Nach der Schiffseinweisung für unsere beiden Gäste legten wir ab und starteten erst unter Motor, später unter Segeln, dann wieder unter Motor nach Zakinthos. Schon in der Hafeneinfahrt wummerten uns laute Bässe entgegen und als beim Anlegen mehrere Einhörner, Super Marios und ähnliches Viehzeug über die Pier spazierte, war uns schnell klar, dass heute Karneval war. Auf dem Stadtplatz hatten sich bei bestem Wetter jede Menge Jecken versammelt, ein Kinderbalett gab sein bestes und die Straßen waren von Konfetti und Luftschlangen übersäht. Und das mitten in Griechenland!

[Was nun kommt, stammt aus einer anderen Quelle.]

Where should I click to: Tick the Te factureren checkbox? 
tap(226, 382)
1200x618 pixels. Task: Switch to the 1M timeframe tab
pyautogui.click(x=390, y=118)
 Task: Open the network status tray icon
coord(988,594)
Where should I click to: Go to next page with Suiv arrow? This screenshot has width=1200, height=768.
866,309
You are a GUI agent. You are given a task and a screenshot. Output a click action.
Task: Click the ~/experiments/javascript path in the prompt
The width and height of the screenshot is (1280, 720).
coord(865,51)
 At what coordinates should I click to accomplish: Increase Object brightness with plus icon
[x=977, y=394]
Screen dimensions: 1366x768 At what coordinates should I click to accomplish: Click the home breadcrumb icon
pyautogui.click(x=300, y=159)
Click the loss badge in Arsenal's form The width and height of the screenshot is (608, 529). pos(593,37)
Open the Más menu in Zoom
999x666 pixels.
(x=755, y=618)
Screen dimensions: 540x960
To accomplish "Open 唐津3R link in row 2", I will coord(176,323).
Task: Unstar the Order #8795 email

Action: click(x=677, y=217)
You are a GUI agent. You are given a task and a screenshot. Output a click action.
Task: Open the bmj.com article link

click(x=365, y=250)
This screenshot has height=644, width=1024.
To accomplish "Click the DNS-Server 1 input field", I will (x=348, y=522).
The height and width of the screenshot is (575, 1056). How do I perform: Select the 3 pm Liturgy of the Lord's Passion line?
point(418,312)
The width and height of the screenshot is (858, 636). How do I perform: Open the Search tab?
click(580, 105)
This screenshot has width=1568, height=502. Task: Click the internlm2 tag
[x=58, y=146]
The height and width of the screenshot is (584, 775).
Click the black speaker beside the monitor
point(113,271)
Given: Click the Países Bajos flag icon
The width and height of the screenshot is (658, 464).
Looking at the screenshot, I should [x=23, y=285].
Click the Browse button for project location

Abends stieß Philip zu uns und so starteten wir am nächsten Morgen zu fünft nordwärts. Mit einer wilden Mischung aus Flaute und stärkerem Wind statteten wir erst den “blue caves” an der Nordspitze Zakinthos’ einen Besuch ab und segelten dann weiter über Ithaka nach Atokos, wo wir in der unter beeindruckenden Felswänden gelegenen “One House Bay” ankerten. In der gesamten Woche hatten wir zwar viel Flaute, aber unglaubliches Glück mit dem Wetter: Sonne und über 20°C boten uns einen Vorgeschmack auf den mediterranen Frühling. Wir wanderten auf Kalamos und kletterten im Sportklettergebiet von Mytikas, bevor wir auf der Fahrt nach Lefkas eine unserer spektakulärsten Delfinsichtungen aller Zeiten hatten. Die Meeressäuger sprangen aus dem Wasser und schwammen aktiv um unseren Bug herum. Teilweise drehten sie sich auf die Seite und blickten genauso neugierig zu uns hinauf wie wir zu ihnen hinunter.

 

Auf Lefkas verließ uns unsere Crew leider wieder und wir arbeiteten mal wieder viel am Boot: Fredi kümmerte sich unter anderem um neue Wandverkleidungen in der Kombüse und wir bauten einen neuen Autopiloten ein, der dann, fast überraschenderweise, auch tatsächlich funktionierte! An dieser Stelle vielen herzlichen Dank an meine Mutti für den Zuschuss!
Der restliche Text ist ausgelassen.